- Passage to read -
[Start of Attachment]

I returned to Nigeria in 1990, a day after my father’s passing on. My mom had died eight years earlier, the same year New Nigerian took me on. Yawe, too, had left Yola, Gongola having been split into Adamawa and Taraba states on the 27th of August 1991. He moved over to Abuja, where I later learned he was editing “Crystal” magazine, published by Triple Heritage, owned by former President Ibrahim Babangida. That very year, I was snapped up by Mohammed Haruna, who employed me at New Nigerian. He had set up his own newsmagazine, “Citizen” and wanted me to come on board. Here, I met some old faces at NN, including the late Bilkisu Yusuf, Adamu Adamu and Mohammed Bomoi. There was also Tijjani Isa (TJ). Mahmud Jega was new but we worked together very well. We are still good friends. Regrettably, the paper, like a beautiful flower, flourished in the cool of the morning and shriveled under intense financial heat in 1993. I found myself in the job market for three years. In 1996, I crawled back to New Nigerian. Here Mahmud and I met again.
In 2008, I left NN once more and joined newly founded “Peoples Daily”, a publication of Peoples Media Limited owned by few Daily Trust rebels. Yawe came back into my life or I his. He accommodated me in his rented quarters at Prince and Princess Estate, Abuja until September 2009 when I was able to have my own accommodation. I convinced him to join the editorial board of Peoples Daily and to start a column which he kept writing without fail. Even when the paper began to falter he kept going.
As the years rolled by, the hectic days and sleepless nights began to take a heavy toll on Yawe’s health. And mine also. One morning in December 2021, he called me from Garki Hospital to say he was on admission there. I barely could pick out his words on phone. I promised to visit him as soon as I could stand on my feet because I, too, was down. He said he was fed up and wanted to go home. I pleaded with him to wait for the doctors to declare him fit to return home. He did recover and soon resumed his routine, including his new job as the publicity secretary of Arewa Consultative Forum.
I was unable to visit him at home because my health wasn’t getting any better but we kept talking on the phone. Until March 11 2022. Mike Reis, another old New Nigerian colleague, called me. His very early morning phone call surprised me because he hardly called me. I told him so. He ignored my remark and said curtly, “Yawe is gone.” A year plus on, I still cannot bring myself to accept that reality. To me , it is just like yesterday. Today, as I think of him, I recall these lines from the Commodores’ song “Nightshift”: “It seems like yesterday when we were working out/
Jackie, you set the world on fire/
You came and gifted us, your love, it lifted us higher and higher … “.

[End of Attachment]

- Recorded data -
[Start of Attachment]

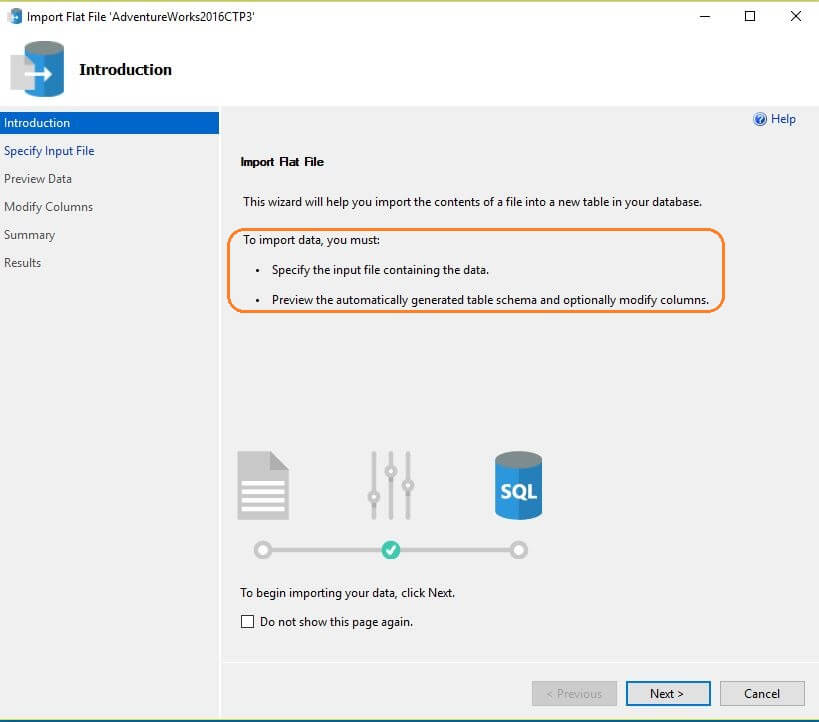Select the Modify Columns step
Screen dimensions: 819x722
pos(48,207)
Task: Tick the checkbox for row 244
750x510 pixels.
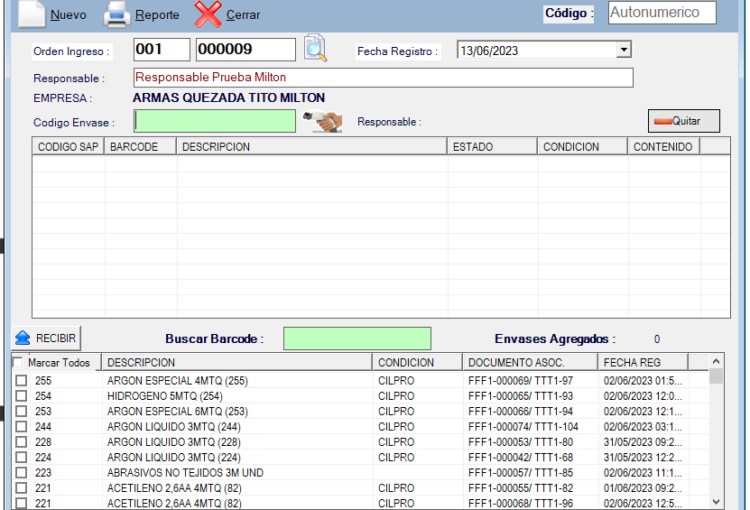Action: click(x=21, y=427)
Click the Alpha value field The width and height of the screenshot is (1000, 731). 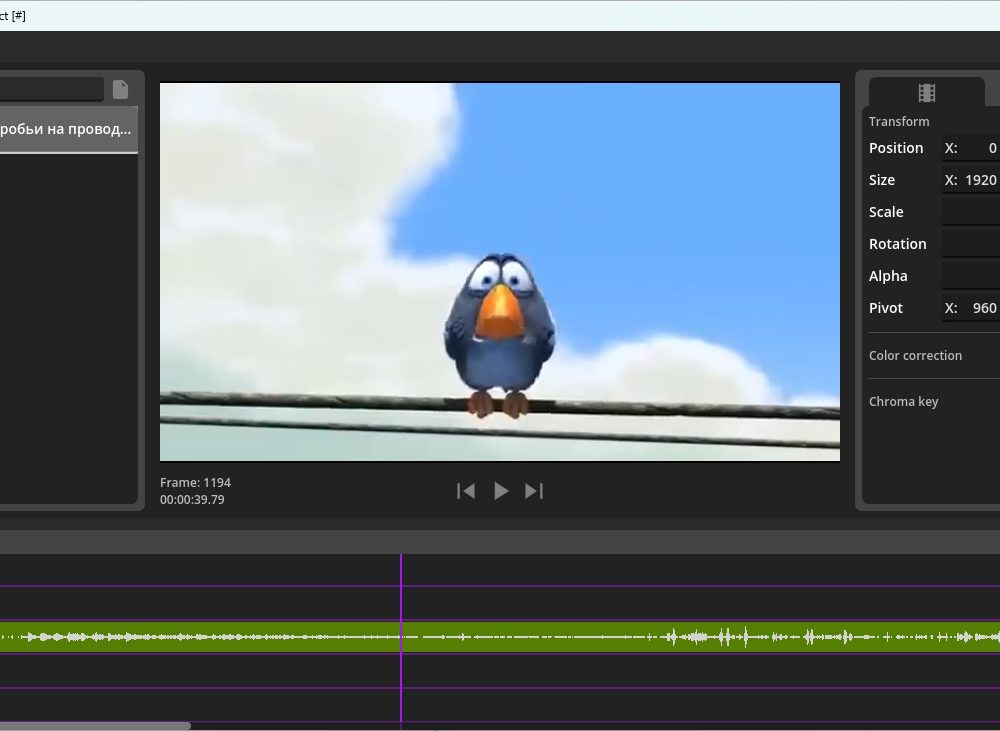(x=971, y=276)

[End of Attachment]

- Assigned task 1 -
Quote the recollection of Yawe from "In 2008, I left" up to and including "he kept going.".
- Assigned task 2 -
Answer these questions using the recollection of Yawe:
(a) In what year did the narrator return to Nigeria?
(b) Where did Yawe house the narrator until September 2009?
(c) Who phoned on March 11 2022 to say that Yawe was gone?
None of the recorded data is used here.

- Your solution 1 -
In 2008, I left NN once more and joined newly founded “Peoples Daily”, a publication of Peoples Media Limited owned by few Daily Trust rebels. Yawe came back into my life or I his. He accommodated me in his rented quarters at Prince and Princess Estate, Abuja until September 2009 when I was able to have my own accommodation. I convinced him to join the editorial board of Peoples Daily and to start a column which he kept writing without fail. Even when the paper began to falter he kept going.

- Your solution 2 -
(a) 1990
(b) In his rented quarters at Prince and Princess Estate, Abuja
(c) Mike Reis